Bed Bath & Beyond ran a sweepstakes asking customers to submit photos of old coupons they had lying around, according to Retail Dive. The mechanic was simple: find an expired or unused coupon, photograph it, enter the contest. Winners received gift cards. The campaign targeted lapsed customers — shoppers who had received coupons but never redeemed them, or who had stopped engaging entirely.
The move worked because it reframed a sunk promotional cost as an engagement asset. The retailer had already distributed millions of coupons via direct mail and email. Most went unused. Instead of writing off that promotional spend, the sweepstakes converted old coupons into a reason to re-enter the brand's orbit. The customer sorted through junk drawers, remembered the brand existed, and submitted an entry. The act of finding and photographing the coupon required engagement with both the physical artifact and the brand's digital properties.
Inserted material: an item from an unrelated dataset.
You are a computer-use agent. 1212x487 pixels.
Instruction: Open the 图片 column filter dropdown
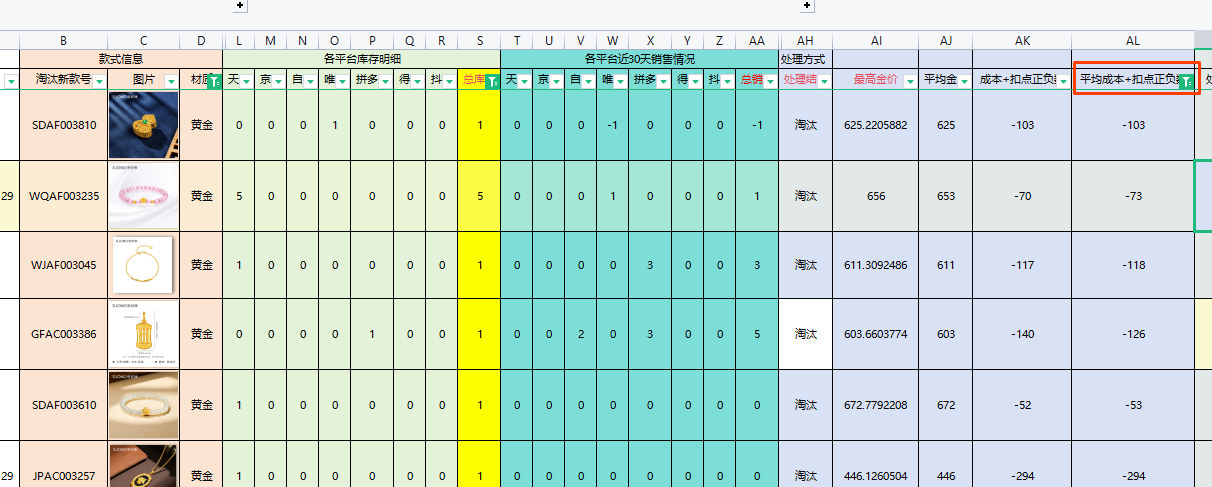170,81
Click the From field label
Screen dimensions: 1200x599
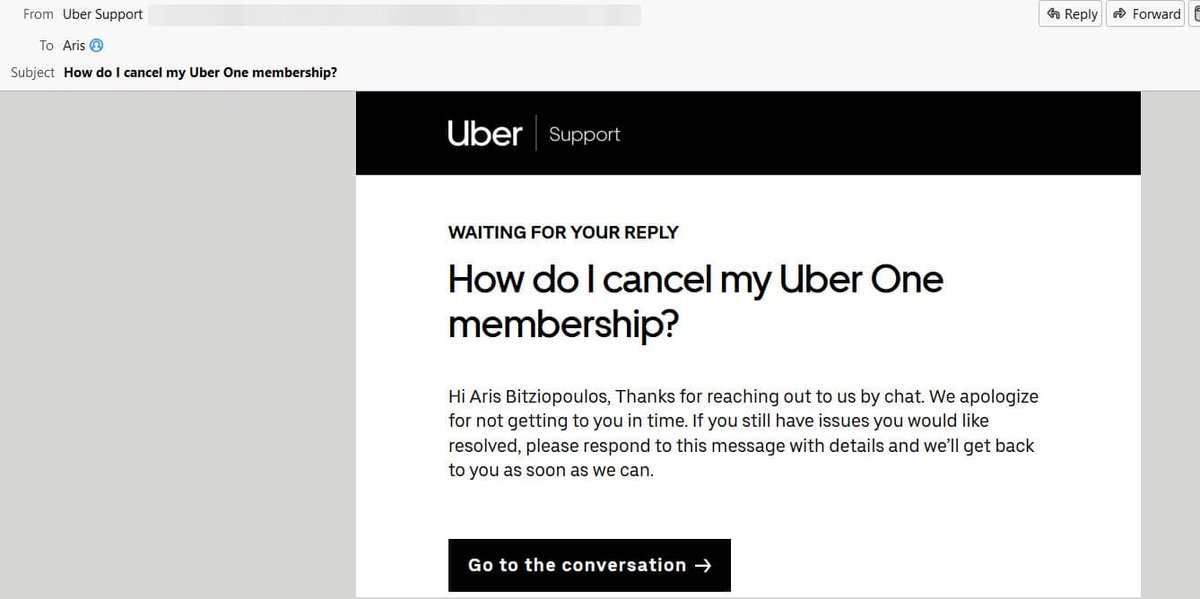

The sweepstakes created a low-friction reactivation path with no incremental discount.
The underlying mechanism is behavioral: gamifying a passive asset. Coupons typically fail when they require immediate action or when the discount feels insufficient. A sweepstakes removes the purchase decision entirely. The customer engages for the chance to win, not to buy. That engagement reopens the relationship. Once the customer is back in the email flow or on the website, the brand can retarget with inventory-specific offers or lifecycle messaging. The sweepstakes also generated user-generated content — photos of coupons — which doubled as social proof that the brand's promotional history was wide and deep.
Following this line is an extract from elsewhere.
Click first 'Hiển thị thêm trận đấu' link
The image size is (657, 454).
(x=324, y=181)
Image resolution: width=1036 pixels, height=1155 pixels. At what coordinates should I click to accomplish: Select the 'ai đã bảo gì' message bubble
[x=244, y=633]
A small physical-product brand can run the same play with old promo codes, abandoned cart emails, or unused referral links. Build a simple sweepstakes landing page using Typeform or a Shopify app like ViralSweep. Ask customers to submit a screenshot of an old discount code, an unboxing photo from a past order, or a referral link they never shared. Set the prize at $100 to $250 in product — enough to motivate entry, low enough to stay profitable. Email your lapsed segment — anyone who hasn't purchased in 90 to 180 days. Subject line: "Find your old code. Win $100." Body copy explains the mechanic in two sentences and links to the entry form. Run the sweepstakes for 14 days. After close, email all entrants with a 15% off reactivation offer, time-limited to 7 days. Tag entrants in your CRM as reactivated and move them into a regular send cadence. Total cost: the prize value, the landing page tool subscription, and the email send.
The pattern extends beyond coupons. Any dormant promotional asset can become a reactivation hook if you reframe it as a contest entry. Old loyalty points. Unredeemed referral credits. Past purchase milestones. The sweepstakes mechanic converts a sunk cost into a second touchpoint, and the second touchpoint rebuilds the relationship without requiring an immediate sale.